GIVEN DATA:
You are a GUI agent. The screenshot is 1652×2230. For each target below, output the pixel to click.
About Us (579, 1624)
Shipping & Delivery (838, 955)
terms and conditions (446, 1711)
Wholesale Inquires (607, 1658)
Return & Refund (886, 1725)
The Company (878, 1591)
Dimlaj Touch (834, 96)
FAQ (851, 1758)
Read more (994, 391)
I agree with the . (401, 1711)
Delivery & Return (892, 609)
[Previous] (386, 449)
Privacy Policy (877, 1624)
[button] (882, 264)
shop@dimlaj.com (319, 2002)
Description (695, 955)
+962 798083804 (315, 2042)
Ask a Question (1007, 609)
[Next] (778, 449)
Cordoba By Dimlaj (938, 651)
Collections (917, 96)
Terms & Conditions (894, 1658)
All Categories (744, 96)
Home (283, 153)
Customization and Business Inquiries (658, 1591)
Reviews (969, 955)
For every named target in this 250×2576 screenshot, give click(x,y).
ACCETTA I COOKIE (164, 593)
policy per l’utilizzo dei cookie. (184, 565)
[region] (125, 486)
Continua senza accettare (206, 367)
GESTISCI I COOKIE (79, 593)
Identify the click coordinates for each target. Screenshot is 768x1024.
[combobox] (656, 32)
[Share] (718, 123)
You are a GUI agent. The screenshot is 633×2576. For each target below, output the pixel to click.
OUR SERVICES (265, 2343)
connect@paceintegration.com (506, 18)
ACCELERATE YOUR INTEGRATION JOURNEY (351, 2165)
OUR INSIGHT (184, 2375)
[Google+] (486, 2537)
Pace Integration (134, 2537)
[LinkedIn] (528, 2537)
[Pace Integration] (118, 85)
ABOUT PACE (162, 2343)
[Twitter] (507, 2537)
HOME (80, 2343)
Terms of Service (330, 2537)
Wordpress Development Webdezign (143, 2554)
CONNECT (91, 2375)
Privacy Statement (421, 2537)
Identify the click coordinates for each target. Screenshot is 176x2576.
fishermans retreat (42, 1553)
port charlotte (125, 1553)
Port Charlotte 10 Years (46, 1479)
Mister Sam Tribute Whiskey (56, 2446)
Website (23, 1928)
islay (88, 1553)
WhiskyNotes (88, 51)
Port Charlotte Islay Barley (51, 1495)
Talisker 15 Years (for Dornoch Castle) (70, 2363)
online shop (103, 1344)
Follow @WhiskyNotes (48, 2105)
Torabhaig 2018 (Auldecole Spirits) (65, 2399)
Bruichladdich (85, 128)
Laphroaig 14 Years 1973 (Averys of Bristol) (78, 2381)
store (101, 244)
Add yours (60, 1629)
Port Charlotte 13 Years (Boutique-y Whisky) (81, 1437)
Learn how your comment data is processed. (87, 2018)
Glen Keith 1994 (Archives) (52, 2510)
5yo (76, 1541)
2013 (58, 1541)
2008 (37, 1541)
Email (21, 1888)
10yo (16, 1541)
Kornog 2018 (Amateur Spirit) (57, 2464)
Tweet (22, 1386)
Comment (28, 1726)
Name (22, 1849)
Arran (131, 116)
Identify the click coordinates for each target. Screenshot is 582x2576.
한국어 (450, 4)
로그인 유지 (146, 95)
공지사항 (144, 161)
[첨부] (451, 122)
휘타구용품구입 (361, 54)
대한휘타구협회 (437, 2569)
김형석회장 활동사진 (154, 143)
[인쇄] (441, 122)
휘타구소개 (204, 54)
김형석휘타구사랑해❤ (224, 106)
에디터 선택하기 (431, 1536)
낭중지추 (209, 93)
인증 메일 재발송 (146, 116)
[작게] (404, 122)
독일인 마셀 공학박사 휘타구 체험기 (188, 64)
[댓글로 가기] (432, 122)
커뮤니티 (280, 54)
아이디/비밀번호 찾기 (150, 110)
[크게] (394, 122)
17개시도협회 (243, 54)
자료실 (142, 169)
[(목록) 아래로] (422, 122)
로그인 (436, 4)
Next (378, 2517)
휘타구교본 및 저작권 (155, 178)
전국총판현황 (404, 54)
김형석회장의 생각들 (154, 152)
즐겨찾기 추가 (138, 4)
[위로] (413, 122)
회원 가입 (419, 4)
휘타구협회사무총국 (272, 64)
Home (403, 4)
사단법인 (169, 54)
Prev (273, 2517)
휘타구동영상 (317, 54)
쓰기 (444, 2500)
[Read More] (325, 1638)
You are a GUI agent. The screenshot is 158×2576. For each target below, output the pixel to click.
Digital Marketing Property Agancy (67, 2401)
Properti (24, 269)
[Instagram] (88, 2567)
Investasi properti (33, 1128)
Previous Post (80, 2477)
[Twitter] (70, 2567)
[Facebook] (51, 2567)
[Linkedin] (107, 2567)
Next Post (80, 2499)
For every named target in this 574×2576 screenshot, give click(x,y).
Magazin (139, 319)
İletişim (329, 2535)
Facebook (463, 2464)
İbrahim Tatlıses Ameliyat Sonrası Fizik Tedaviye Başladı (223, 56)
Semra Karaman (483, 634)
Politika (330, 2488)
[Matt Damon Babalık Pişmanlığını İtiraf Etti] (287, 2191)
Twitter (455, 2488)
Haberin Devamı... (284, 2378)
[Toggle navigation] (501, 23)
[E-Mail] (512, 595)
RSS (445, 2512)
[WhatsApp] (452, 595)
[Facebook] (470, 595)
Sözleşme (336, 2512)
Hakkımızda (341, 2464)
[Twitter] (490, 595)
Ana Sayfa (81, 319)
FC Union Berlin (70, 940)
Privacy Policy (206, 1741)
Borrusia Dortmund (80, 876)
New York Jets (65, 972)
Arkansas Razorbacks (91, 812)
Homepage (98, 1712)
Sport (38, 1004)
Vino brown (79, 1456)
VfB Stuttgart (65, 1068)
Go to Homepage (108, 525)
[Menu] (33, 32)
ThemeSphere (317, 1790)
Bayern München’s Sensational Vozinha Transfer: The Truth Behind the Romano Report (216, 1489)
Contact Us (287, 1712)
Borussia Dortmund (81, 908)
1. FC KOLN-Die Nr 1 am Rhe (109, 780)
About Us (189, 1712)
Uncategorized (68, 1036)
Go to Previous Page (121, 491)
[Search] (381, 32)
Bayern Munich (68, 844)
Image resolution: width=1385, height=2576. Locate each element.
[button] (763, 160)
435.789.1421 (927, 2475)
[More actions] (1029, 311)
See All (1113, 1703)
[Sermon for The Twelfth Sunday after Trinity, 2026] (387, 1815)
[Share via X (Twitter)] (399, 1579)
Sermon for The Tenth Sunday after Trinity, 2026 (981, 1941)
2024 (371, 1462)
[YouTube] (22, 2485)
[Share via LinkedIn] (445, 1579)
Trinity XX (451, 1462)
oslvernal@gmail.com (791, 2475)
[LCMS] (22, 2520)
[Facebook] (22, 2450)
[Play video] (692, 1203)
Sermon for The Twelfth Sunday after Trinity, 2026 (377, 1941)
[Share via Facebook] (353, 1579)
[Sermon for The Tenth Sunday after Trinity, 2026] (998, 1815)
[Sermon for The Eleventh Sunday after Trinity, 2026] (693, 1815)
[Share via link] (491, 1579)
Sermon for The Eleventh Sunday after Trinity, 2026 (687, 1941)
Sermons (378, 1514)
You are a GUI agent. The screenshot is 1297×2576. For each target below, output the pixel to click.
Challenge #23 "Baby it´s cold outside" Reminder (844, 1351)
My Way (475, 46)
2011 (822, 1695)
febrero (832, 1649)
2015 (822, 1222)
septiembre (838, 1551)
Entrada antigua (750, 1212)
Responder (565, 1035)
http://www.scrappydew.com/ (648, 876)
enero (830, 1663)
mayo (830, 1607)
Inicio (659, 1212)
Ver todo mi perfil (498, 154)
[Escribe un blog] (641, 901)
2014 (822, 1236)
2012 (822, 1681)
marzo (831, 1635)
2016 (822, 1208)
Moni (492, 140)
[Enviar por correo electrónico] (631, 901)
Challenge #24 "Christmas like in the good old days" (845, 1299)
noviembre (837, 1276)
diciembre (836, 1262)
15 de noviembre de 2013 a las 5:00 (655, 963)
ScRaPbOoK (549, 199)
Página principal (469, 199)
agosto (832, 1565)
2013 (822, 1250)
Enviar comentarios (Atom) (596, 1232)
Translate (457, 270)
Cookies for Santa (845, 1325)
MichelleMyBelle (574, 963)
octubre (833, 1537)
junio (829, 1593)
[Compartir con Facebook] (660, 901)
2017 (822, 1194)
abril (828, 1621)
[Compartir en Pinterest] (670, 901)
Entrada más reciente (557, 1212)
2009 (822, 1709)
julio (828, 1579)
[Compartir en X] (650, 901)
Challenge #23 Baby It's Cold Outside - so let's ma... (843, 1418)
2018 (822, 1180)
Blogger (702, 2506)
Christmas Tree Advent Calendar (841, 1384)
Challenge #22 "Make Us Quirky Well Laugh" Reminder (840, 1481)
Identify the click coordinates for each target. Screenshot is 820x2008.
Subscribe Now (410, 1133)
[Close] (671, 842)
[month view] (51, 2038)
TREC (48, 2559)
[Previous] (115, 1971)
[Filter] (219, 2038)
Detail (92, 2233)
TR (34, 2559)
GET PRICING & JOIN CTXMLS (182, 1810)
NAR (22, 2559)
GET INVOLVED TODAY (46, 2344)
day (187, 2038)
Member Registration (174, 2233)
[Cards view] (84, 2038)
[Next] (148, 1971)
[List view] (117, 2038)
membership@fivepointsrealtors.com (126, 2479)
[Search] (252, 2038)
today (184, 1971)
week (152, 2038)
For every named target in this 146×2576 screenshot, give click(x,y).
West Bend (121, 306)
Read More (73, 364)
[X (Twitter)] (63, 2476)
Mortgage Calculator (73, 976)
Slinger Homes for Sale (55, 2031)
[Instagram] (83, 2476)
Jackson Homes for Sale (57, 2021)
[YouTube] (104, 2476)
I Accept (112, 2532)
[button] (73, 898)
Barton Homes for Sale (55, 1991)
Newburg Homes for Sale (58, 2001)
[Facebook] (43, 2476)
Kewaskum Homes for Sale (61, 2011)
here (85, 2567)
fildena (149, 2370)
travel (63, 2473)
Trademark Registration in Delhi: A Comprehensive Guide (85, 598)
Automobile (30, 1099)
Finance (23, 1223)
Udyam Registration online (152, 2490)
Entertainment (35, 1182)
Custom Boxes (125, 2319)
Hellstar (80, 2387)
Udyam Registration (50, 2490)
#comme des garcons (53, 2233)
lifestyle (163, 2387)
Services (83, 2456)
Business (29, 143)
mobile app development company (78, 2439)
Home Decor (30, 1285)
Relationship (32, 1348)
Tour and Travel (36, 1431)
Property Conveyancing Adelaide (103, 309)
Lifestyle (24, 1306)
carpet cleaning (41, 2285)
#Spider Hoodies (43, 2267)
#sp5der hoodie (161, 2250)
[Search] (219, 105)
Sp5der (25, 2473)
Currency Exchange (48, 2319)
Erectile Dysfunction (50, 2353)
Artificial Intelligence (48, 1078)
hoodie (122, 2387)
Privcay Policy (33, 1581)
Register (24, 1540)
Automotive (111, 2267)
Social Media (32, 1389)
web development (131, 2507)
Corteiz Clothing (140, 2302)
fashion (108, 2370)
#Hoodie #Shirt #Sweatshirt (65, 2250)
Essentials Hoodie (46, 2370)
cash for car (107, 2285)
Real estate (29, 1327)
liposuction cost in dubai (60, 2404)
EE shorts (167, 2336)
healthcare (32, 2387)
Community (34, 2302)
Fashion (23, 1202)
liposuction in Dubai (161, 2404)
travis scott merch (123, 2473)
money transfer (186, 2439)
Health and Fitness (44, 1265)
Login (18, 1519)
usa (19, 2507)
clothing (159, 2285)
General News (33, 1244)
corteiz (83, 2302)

TASK TO CARRY OUT: Filter the material for the word "Twelfth" and copy each matching line.

RESPONSE TO THE TASK:
[Sermon for The Twelfth Sunday after Trinity, 2026] (387, 1815)
Sermon for The Twelfth Sunday after Trinity, 2026 (377, 1941)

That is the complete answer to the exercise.